NEW RADICAL PHILOSOPHY WEBSITE

We’re delighted to announce the launch of the new website for Radical Philosophy. The address remains the same – http://www.radicalphilosophy.com – but as well as updating the way the website looks and works, we have added every single item from our back catalogue to the online archive, from the first Radical Philosophy published in Spring 1972 through to the very latest issue.

Subscribers continue to have full access to and unlimited downloads from the archive, including all articles, interviews and reviews now available from RP1 to the present. If you would like full access to the archive and the journal delivered direct to your door, please consider supporting Radical Philosophy by taking out an annual subscription from as little as £24 (full details of subscription rates and information on how to subscribe can be found at: http://www.radicalphilosophy.com/subscriptions

Our non-subscribing readers will enjoy free access to all the commentaries, obituaries, conference and news reports, plus highlights from back issues and new access to hundreds of items from the expanded archive. A new feature of the website will also allow non-subscribers to purchase and download pdfs of individual items from the archive at an affordable price of £3 for any article or interview and £2 for the reviews sections from recent issues.

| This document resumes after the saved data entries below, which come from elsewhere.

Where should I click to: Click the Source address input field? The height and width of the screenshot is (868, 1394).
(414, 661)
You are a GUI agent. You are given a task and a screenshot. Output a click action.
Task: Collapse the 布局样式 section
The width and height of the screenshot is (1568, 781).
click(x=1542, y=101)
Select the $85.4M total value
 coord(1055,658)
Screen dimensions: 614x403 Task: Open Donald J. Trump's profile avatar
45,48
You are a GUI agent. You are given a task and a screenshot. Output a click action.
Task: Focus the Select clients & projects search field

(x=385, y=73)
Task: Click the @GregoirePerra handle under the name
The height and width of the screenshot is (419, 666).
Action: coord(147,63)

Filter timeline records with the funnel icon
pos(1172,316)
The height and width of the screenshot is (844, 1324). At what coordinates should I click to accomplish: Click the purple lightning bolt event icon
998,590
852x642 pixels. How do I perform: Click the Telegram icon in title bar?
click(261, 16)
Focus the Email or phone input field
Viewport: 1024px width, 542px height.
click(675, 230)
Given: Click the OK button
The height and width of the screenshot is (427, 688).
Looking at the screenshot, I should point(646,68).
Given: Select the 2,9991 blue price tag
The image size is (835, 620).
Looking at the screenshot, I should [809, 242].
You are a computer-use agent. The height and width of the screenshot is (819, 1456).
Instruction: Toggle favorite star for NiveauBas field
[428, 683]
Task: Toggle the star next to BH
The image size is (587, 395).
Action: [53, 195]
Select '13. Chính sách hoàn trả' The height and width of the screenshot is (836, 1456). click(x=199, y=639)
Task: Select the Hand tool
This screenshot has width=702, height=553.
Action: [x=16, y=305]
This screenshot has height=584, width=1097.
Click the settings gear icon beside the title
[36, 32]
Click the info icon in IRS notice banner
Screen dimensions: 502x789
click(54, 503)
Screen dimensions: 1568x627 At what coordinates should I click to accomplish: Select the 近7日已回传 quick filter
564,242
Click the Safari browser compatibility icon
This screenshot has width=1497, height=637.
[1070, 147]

Articles and interviews, from 1972-2011, include important work by some of the most seminal philosophical writers of the last 40 years, including: Alliez, Badiou, Balibar, Berardi, Bhabha, Bourdieu, Buck-Morss, Butler, Canguilhem, Cassin, Caygill, Connolly, Critchley, Derrida, Didi-Huberman, Feyerabend, Foucault, Groys, Hallward, Harootunian, Haug, Horkheimer, Koolhaas, Lacoue-Labarthe, Laplanche, Lazzarato, Le Doeuff, Macherey, Malabou, Negri, Osborne, Rancière, Segal, Sloterdijk, Sohn-Rethel, Soper, Spivak, Stengers, Virilio, Zizek, and many others.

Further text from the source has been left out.